Farm work is almost exclusively a female task although men are in charge of cutting down and burning the forest.

Women and the farm:

Women play a very important role in the life of the native communities of the Amazon basin . 

They are in charge of preparing food; caring for the children, the elderly, and the sick; and planting and harvesting on the farm.

The chacra is feminine in almost all Amazonian groups

Before planting, women generally offer the harvest to the female deities of the land.  For example, Nugkui Aren is the female deity of the Awayún people.

These deities are female spirits who are believed to have taught women to cultivate the land, to sow, and to distinguish the many varieties of cassava, peanuts, and sweet potatoes. The female spirits also taught them to make pots, raise wild animals, and to live and work in both the domestic and productive spheres.

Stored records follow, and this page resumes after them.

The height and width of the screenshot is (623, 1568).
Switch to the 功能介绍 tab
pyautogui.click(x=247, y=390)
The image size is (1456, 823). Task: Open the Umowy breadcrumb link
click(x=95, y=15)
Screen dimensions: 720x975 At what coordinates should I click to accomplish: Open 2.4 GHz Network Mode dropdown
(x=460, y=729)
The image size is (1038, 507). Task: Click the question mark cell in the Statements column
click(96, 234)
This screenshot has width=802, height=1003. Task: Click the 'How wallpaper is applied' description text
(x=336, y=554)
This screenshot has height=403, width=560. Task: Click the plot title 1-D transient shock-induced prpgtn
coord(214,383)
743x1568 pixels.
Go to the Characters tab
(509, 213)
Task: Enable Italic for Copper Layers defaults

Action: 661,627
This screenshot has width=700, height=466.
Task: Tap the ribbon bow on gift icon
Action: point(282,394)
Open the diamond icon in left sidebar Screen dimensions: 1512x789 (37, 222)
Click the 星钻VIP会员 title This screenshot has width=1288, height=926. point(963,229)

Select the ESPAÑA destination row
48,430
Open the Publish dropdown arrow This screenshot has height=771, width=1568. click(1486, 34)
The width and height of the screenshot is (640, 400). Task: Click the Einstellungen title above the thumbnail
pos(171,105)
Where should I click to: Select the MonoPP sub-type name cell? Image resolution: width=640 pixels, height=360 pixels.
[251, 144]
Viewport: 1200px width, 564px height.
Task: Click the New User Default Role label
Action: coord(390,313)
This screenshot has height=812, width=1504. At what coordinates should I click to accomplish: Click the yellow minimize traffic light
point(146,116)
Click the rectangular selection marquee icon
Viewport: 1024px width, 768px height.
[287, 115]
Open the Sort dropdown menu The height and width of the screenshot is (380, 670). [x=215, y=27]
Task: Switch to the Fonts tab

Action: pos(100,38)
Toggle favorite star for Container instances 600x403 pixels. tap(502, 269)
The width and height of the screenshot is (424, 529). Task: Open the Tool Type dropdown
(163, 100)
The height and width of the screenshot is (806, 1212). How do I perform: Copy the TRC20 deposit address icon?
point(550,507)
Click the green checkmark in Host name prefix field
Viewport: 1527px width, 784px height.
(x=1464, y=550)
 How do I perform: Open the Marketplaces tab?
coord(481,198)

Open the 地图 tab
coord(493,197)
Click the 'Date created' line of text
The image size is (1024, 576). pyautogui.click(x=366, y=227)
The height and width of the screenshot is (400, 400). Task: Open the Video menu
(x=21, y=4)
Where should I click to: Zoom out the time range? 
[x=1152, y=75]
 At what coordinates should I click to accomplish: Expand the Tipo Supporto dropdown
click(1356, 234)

Differences between the Family Garden and the Farm

The family garden is very different from the farm.

While the farm might be far from the community, the family garden is close to the house, and it fulfills various purposes.

The garden provides vegetables such as a variety of peppers , sachaculantro, cucumbers and caigua (or achogcha, Cyclanthera pedate) as well as medicinal plants. Also, there is no shortage of pijuayo , chonta or chontaduro (Bactris gasipaes) .

In addition, the vegetable garden offers the house protection from the winds and heat and guarantees the existence of the most valuable and useful species.The family garden conserves agrobiodiversity. More importantly, it is a source of selected genetic resources, and it constitutes the “piggy bank” or wealth of the rural indigenous or peasant families ( 5 ).

Bibliography

1 . Garcia Morales, JC; Martin Brañas, M. (Eds.) (2010). American farms. Quito: Hispano-Peruvian Cooperation Program. Ministry of the Environment and Spanish Agency for International Cooperation.

2. Lena, P; De Oliveira A. (Comps.). (1991). Amazon. A Fronteira Agrícola 20 years later. Belem. Pará : Goberno da do Brasil/ Orstom Franca, 12.

3 . Chase Smith, R. (1998). The challenge for the Amazonian indigenous economy: collective action and the common good within the market economy. Landázuri, NC (Comp.). Memoirs of the First Ecuadorian Congress of Anthropology. Vol. II, 71-94. Quito: Abya-Yala, 72-76.

4. Cartay, R. (2016). The Peruvian Amazon table. Ingredients, corpus and symbols. Quito: San Martin de Porres University, 163-166.

5. Flores Paitan, S. (2000). Traditional agrodiversity in the department of Loreto and its contribution to food security and sustainable development in the Amazon. Felipe-Morales, C. Manrique, A. (Eds.). Agrodiversity in the Andean and Amazon region. Lima: NGO-CGIAR, 375-376.